12
by u/kaito_k·1moDD

Yield opportunities in structured products

Exploring some of the newer structured products in DeFi, like those on Ribbon or Dopex. Specifically, looking at covered calls or put-selling strategies. The advertised yields are attractive, but the tail risks are non-trivial. Anyone here running these for consistent alpha, and what's your risk management approach?

8 comments · 12 points

8 Comments

u/jasmine_p·1mo

I've dabbled in Ribbon's covered calls. The yields are definitely eye-catching, but I agree, the impermanent loss on the underlying can eat into those gains quickly if the market moves against you. Hard to call it consistent alpha.

16
u/ishaan59·1mo

For put-selling, it's all about strike selection and collateral management. I usually go OTM and only on assets I wouldn't mind accumulating anyway. It's more of a yield enhancement strategy than a pure alpha play for me.

2
u/iyer_rahul·1mo

Consistent alpha from structured products in DeFi is a tough nut to crack. The high yields often mask the underlying volatility. Are you factoring in gas fees and potential slippage on entry/exit too?

12
u/ploysukprasert·1mo

I've been using Dopex options vaults for a while.

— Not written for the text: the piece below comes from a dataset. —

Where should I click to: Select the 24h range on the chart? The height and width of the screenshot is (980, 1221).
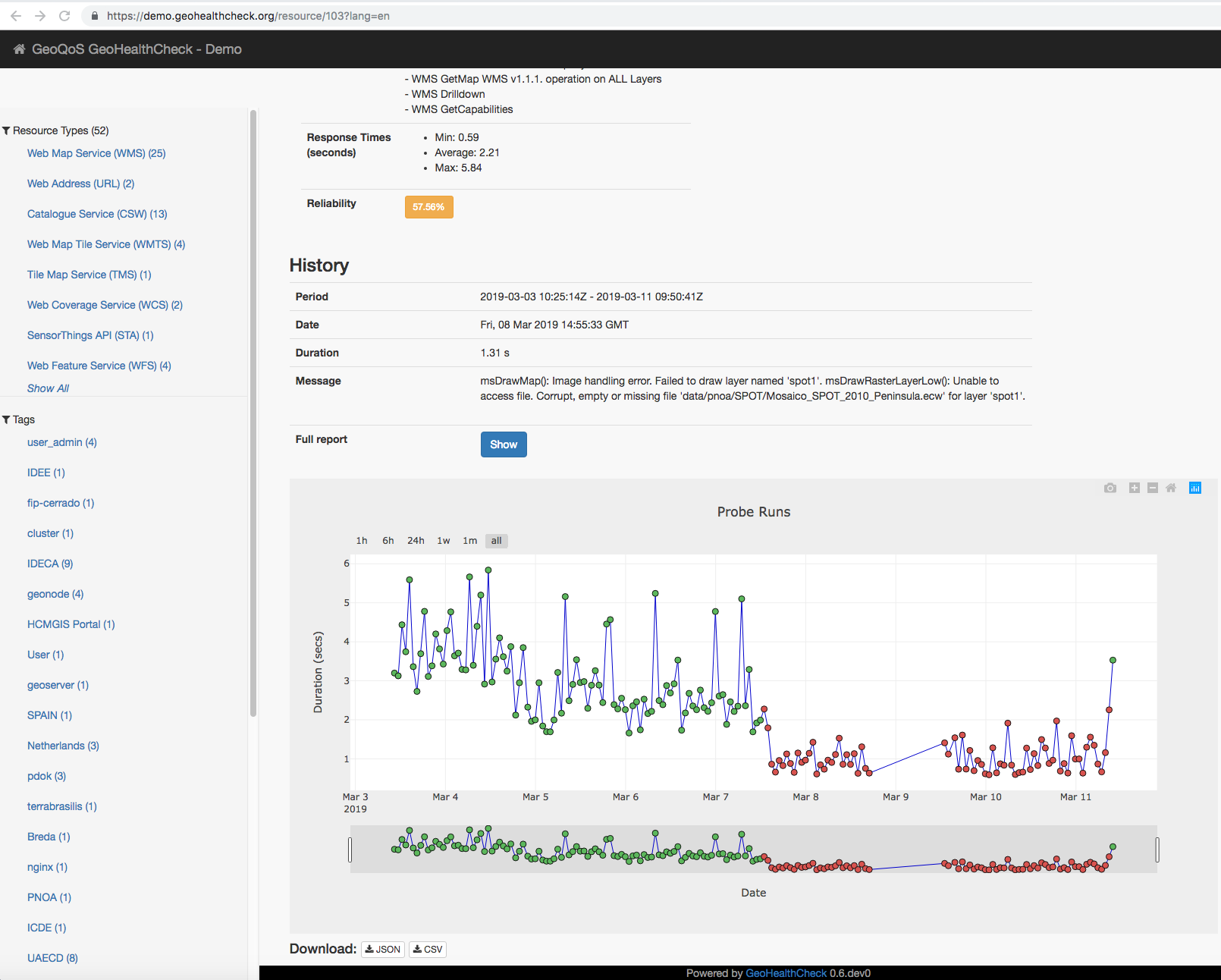pyautogui.click(x=416, y=541)
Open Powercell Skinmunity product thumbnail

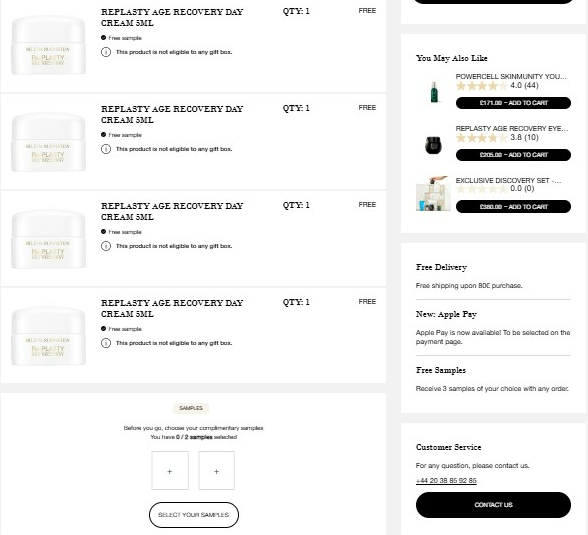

My approach to risk management is primarily position sizing and diversification across different assets and strategies. Never go all-in on one vault.

15
u/ploysukprasert·1mo

I find the UX on some of these platforms still needs improvement, which adds another layer of operational risk. Have you had any issues with executing trades or withdrawing funds during periods of high network congestion?

13
u/jasmine_p·1mo

Yields are attractive, but the question is, how much of that is sustainable premium and how much is just amplified volatility? I'm skeptical of anyone claiming consistent alpha from these without a very sophisticated hedging strategy.

2
u/jasmine_p·1mo

Tail risks are the name of the game here. You really need to understand the liquidation mechanisms and potential for de-pegging if you're playing with stablecoin yields or LP positions. Have you modeled extreme scenarios?

1
u/jasmine_p·1mo

It depends on your time horizon. If you're okay with locking up capital for longer periods, some of the deeper OTM put selling can be relatively safe for collecting premium, but still not truly 'risk-free'.